Eldridge Road north from I-10. Eldridge cuts through Bear Creek, which is part of the Addicks Reservoir flood zone built by the Army Corp of Engineers. This is a fun road. Wide, good pavement and smooth but determined curves. There is usually very little traffic, which allows for a good, fast run.

Today the smell is a gag inducing stench. The entire reservoir has been standing in a few feet of water for two weeks. It is vile. These are acres and acres which are covered with tall grasses, and oak, pine, and mesquite trees that normally smell fresh and wild. The land here is still rough. Even though it is surrounded by the city more or less on all sides, there is wildlife that thrives.

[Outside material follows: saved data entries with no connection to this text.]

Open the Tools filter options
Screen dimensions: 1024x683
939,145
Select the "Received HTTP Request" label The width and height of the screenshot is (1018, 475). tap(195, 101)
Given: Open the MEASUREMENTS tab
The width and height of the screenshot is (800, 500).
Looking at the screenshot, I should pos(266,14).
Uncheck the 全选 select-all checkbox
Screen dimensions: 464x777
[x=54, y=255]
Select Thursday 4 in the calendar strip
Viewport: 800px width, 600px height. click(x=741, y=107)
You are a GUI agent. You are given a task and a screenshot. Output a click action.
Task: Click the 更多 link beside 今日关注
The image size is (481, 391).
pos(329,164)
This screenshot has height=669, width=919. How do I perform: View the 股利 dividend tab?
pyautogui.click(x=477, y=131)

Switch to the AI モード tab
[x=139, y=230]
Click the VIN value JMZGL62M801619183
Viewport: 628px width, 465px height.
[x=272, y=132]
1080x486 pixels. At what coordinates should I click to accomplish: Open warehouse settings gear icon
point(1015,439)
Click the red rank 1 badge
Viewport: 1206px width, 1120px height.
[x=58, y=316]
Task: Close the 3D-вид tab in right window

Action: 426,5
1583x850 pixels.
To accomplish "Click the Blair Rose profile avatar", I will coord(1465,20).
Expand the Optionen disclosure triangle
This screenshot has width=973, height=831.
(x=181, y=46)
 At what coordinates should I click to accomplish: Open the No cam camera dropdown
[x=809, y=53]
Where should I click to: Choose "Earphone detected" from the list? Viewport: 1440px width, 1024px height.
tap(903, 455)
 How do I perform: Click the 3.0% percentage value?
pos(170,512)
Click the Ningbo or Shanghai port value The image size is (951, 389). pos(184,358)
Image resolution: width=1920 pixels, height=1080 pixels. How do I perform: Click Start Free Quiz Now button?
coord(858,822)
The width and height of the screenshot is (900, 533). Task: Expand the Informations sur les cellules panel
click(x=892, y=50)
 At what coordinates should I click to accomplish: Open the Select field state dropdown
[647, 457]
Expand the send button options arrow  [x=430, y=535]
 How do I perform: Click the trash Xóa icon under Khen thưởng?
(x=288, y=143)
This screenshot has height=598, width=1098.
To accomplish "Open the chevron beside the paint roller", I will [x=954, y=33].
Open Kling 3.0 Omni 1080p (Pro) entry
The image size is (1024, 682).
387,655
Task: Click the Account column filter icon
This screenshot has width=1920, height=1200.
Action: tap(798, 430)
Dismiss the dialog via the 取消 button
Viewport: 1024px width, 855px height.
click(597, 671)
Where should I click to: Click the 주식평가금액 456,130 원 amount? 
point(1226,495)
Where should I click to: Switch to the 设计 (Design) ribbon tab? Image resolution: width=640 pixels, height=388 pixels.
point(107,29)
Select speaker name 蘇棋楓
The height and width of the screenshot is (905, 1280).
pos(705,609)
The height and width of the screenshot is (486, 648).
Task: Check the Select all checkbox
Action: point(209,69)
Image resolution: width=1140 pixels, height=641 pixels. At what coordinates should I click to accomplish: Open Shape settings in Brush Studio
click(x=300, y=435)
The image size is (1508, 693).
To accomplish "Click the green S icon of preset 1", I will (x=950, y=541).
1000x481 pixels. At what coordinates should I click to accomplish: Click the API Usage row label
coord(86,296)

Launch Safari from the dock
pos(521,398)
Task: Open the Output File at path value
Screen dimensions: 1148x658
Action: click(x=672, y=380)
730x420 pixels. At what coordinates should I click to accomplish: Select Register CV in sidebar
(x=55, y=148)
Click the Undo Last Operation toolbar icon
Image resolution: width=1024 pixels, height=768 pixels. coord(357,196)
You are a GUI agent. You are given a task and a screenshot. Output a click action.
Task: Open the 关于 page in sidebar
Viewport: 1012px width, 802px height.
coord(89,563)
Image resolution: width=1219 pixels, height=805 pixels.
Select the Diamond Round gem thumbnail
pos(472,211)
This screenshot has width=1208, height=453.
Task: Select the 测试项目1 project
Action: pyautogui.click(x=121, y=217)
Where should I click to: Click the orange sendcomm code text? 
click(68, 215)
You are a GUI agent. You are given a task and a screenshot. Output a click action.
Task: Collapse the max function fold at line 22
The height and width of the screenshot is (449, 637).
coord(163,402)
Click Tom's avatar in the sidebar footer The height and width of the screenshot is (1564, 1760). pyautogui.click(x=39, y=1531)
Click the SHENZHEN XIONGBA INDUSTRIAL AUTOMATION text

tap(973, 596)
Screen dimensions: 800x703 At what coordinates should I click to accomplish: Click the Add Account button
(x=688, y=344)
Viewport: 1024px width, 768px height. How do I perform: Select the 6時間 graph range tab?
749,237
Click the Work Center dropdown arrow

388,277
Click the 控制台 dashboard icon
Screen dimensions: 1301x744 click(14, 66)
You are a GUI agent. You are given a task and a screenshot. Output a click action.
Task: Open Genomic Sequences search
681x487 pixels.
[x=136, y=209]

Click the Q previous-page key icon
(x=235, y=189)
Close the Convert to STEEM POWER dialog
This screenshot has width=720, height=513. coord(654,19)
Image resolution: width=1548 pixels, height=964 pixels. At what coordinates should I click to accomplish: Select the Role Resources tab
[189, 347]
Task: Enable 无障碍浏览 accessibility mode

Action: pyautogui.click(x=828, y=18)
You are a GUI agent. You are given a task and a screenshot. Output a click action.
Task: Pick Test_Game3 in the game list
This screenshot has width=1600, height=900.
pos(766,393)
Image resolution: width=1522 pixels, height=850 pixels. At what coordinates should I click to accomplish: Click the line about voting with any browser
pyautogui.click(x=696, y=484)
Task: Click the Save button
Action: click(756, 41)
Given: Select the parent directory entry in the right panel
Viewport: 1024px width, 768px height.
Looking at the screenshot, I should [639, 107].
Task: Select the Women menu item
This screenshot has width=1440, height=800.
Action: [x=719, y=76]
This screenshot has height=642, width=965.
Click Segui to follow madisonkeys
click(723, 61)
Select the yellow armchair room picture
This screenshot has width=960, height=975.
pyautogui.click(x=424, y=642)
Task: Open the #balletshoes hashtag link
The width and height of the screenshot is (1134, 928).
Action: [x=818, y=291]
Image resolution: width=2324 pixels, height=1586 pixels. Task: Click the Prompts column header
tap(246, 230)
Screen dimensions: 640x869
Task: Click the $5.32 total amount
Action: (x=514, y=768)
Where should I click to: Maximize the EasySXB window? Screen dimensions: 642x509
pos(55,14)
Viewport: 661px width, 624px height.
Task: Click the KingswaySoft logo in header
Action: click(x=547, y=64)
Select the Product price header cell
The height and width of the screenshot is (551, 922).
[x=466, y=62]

White tail deer, skunks, armadillos, snakes, opossum, feral cats, raptors, song birds, and the occasional report of an alligator that most of us locals laugh off. The stench is overwhelming.

This is the smell of rotting vegetation, animal waste, and the bloated reek of the bodies of animals killed in the hurricane, their bodies decomposing and becoming part of the overall revolting melange. I gasp for air through my mouth, demanding more speed from my car – fleeing this place where I would normally linger.

Turn right on Clay. Head out of the flood zone, into the suburbs of Spring Branch. I cross Gessner. The smell is sublime. It is irresistible. It is sensual. It is hedonistic after Bear Creek. It is unmistakable - fresh baked bread. It is the epitome of warmth, safety, peace, and industry. It is the local HEB Bakery. It is the morning’s fresh bread coming from the massive industrial ovens.

It is the contrast of a city devastated by wind and rain. The stench of the flood zone and the heaven of fresh, hot bread both say the same thing: progress is happening. Life is slowly returning. Some things must rot to begin to live again. Some things rise with only a little yeast and warm water.

It is hard to be here. When I am not here I can almost - almost - put it out of my mind - the why of why I'm in another town, not sleeping in my own bed. I am glad to be back near Houston - we've got a hotel in Katy for a few day - but I miss my home and I want to go back. CenterPoint, I'm trying to have faith.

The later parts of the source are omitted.